Salió del hotel y, mirando por encima de los techos, vio la cúpula de la iglesia. Al entrar se
dirigió al confesionario. Le contó al cura la historia de Marco Lusardi o John Mc´Rea. El cura
lo absolvió porque fantasías peores había tenido él y eso no le impedía realizar su trabajo para
el Señor. Sebastián Argumedo meneó la cabeza y se dijo que todo estaba en orden. Salió del
confesionario y fue al encuentro del hombre que estaba buscando. Se encontraba ahí,
arrodillado en la tercera fila, rezando. Quien sabe, se dijo Sebastián Argumedo, por cuántas
cosas estará pidiendo perdón. Pero él no debía pensar en eso, en todo caso, debía concentrarse
en Marco Lusardi, que después de matar al muerto que buscaba, había subido a su auto y se
había perdido, en silencio, en la vastedad del desierto americano. En eso pensó para no pensar
en nada, se sentó en la cuarta fila, detrás de su hombre, y se arrodilló también. Sin que nadie
se diera cuenta, sacó el puñal que llevaba en su portafolio, y cuando John Mc´Rea puso la
primera y el coche, un pontiac azul, se mimetizó con el asfalto desde la mirada del águila
americana, hundió el arma en la espalda de su hombre, entre la tercera y cuarta vértebra, tal
cual se lo habían enseñado de joven.
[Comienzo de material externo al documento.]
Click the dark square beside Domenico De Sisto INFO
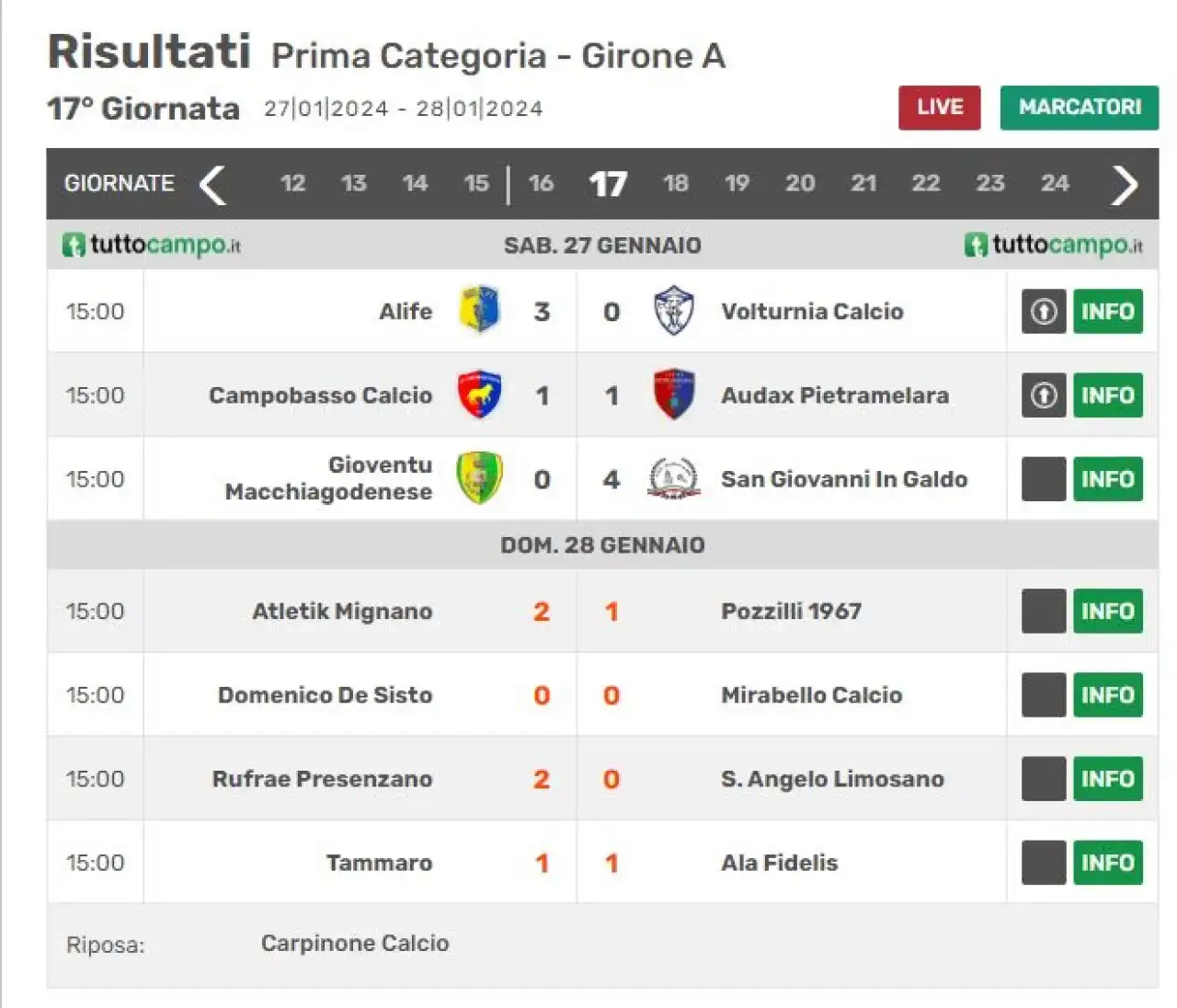The height and width of the screenshot is (1008, 1177). click(x=1044, y=695)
El muerto no se movió, continuó inclinado sobre el
pupitre, rezando, viajando hacia lo alto, o lo bajo, cuestión que sólo sabría el cura, si es que el
hombre se confesaba.
Sebastián Argumedo sacó el puñal y lo limpió con el saco del muerto. Un trabajo limpio,
prolijo; un trabajo que llevaba su sello: anónimo. Cuando la concurrencia a misa se diera
cuenta de que había un muerto rezando, algunos exclamarían que se trataba de un milagro y
otros se desmayarían por la impresión. El cura mandaría a buscar a la policía porque nunca
estaban en misa, y Sebastián Argumedo ya estaría lejos, como lejos estaba Marco Lusardi, en
su pontiac azul, fundido con el asfalto interminable del desierto americano.
Al salir de la iglesia, un hombre vestido con traje de lino, en evidente estado de ebriedad se le
acercó a Sebastián Argumedo simplemente porque estaba en la línea de su trayecto:
- Oiga, amigo, ¿viene de cumplir con el Señor?

Sebastián Argumedo, antes de contestar, se acordó de las palabras del cura, y con una media
sonrisa ladeada, como su sombrero, y sin detenerse, le dijo que sí, y siguió camino a la
estación, con el puñal todavía tibio en su maletín.